Text section:
• • • • • • •

Updating Probabilities (Bayes Rule)
A car driving from KC to STL was pulled over for speeding. Which is more likely?
The car was a Corvette
The care was a Camry
Corvette’s are usually faster but There are a lot more Camry’s on the road
Scenario:
class consists of sophs (60%) and juniors (40%)
50% of sophs have declared their major
80% of the juniors have declared their major
Pick one student at random, what is the probability they are a soph?
soph (60%) - unconditional / marginal probability
Probability they have declared their major given they are a soph
0.5 - (Declared | Soph)
P(A|B) = (P(B|A) * P(A)) / P(B)
Simple case: Two possibilities at each stage
● D = Has condition (or disease, etc.)
● DC = Does NOT have the condition
● T = Tests positive (test says has the condition)

• • • • • • •

Problem 1: In the Bayes rule notes, what percentage of the juniors have declared their major?
Problem 2: Do these statements agree with the Bayes rule notes? Answer yes or no for each, and quote the deciding words. (a) Sophs make up 60% of the class. (b) Half of the sophs have declared their major. (c) DC means the person tests negative.
Problem 3: Continue the Bayes rule notes after their last line.

Dataset entries:
• • • • • • •

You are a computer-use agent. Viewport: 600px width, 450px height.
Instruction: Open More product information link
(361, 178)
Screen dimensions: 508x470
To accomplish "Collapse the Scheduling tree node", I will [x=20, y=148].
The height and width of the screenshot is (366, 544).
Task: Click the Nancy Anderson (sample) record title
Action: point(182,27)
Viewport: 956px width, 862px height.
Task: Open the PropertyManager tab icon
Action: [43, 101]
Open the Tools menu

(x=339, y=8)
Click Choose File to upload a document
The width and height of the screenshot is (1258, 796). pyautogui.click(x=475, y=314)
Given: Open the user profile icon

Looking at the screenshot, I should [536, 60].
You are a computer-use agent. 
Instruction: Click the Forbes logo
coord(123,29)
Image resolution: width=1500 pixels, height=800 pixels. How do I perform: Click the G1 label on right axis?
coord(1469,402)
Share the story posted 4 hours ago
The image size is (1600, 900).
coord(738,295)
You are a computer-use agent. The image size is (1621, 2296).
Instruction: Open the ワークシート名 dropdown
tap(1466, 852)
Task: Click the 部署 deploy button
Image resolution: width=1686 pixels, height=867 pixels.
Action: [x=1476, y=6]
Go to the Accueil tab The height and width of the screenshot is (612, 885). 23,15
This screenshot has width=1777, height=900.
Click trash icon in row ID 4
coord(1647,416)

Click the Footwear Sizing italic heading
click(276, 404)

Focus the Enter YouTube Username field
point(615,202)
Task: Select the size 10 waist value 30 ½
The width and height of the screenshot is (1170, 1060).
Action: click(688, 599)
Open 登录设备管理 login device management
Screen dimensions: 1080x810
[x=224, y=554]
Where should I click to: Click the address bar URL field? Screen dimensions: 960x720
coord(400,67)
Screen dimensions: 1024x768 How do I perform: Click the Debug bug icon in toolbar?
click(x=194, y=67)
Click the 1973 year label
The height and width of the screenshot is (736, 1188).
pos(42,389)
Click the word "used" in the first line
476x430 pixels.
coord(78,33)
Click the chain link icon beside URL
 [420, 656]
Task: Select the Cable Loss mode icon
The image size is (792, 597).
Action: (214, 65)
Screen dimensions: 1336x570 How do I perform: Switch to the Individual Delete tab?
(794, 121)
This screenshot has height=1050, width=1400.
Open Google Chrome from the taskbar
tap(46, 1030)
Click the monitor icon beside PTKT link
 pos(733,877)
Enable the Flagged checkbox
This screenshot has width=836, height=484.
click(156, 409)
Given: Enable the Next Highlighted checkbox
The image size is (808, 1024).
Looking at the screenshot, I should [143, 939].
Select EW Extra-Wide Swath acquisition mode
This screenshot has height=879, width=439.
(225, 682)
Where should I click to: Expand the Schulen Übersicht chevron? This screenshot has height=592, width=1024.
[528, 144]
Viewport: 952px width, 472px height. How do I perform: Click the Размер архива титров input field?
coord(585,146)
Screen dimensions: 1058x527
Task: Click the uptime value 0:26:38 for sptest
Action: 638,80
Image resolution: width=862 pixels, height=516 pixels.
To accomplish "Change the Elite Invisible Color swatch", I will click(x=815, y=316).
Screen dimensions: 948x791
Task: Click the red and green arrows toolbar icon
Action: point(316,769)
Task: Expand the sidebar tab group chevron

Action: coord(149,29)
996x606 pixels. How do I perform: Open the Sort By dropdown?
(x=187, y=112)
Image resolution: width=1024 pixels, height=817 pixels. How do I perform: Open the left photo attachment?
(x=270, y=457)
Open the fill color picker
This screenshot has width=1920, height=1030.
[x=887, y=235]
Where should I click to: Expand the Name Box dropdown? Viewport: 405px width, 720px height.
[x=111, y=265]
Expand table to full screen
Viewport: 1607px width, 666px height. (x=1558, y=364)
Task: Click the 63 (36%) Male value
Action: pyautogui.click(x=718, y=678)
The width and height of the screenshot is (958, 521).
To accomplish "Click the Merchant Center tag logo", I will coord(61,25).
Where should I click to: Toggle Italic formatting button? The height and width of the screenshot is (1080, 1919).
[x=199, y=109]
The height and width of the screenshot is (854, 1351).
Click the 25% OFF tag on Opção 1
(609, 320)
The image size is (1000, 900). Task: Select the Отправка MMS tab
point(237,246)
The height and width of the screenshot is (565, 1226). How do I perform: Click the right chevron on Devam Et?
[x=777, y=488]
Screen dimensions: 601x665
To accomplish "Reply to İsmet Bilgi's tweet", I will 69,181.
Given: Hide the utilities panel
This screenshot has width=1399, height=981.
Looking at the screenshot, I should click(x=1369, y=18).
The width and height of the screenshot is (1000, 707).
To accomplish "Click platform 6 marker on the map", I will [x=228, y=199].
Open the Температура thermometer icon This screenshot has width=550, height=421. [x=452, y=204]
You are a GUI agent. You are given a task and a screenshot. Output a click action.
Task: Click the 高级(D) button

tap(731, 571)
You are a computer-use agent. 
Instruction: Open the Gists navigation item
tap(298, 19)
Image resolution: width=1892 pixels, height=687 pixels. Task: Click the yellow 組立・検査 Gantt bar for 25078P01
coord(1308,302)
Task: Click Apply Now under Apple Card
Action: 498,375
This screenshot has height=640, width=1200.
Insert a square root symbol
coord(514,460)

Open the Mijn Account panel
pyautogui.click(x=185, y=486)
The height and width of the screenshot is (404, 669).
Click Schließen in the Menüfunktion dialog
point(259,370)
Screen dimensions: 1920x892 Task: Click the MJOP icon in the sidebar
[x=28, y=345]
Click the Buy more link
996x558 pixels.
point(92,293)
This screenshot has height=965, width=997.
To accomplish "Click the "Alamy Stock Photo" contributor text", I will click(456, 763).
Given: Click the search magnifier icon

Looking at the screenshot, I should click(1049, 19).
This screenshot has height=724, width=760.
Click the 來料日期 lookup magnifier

• • • • • • •

Exercise result 1: 80%

Exercise result 2:
(a) Yes: "class consists of sophs (60%) and juniors (40%)"
(b) Yes: "50% of sophs have declared their major"
(c) No: "DC = Does NOT have the condition"

Exercise result 3:
● TC = Tests negative (tests says does not have the condition)
Simple case: Two possibilities at each stage
Prior probabilities
● P(D) = prevalence
● P(DC) = 1 – P(D)
Conditional:
● P(T|D) = true positive = sensitivity
● P(TC|D) = 1 - P(T|D) = false negative
● P(T|DC) = false positive
● P(TC|DC) = 1 - P(T|DC) = true negative = specificity
Intersections
● P(T and D) = P(T|D)P(D)
● P(T and DC) = P(T|DC)P(DC)
● P(T) = P(T and D) + P(T and DC)
An algorithm analyzes the content of email messages and classifies them as spam or not spam. Suppose that 20% of emails are spam. The algorithm is 95% accurate meaning it will correctly identify an email 95% of the time. If a message is classified as spam, what is the probability it actually was spam?
D = message is spam
T = algorithm says message is spam
Intersections
● P(T and D) = P(T|D)P(D) = .20x.95 = .19
● P(T and DC) = P(T|DC)P(DC) = .80x.05 = .04
● P(T) = P(T and D) + P(T and DC) = .19 + .04 = .23
Bayes Rule
● P(D|T) = P(T and D) / P(T) = .19 / .23 = .826
● Of messages that are classified as spam, 82.6% actually are spam.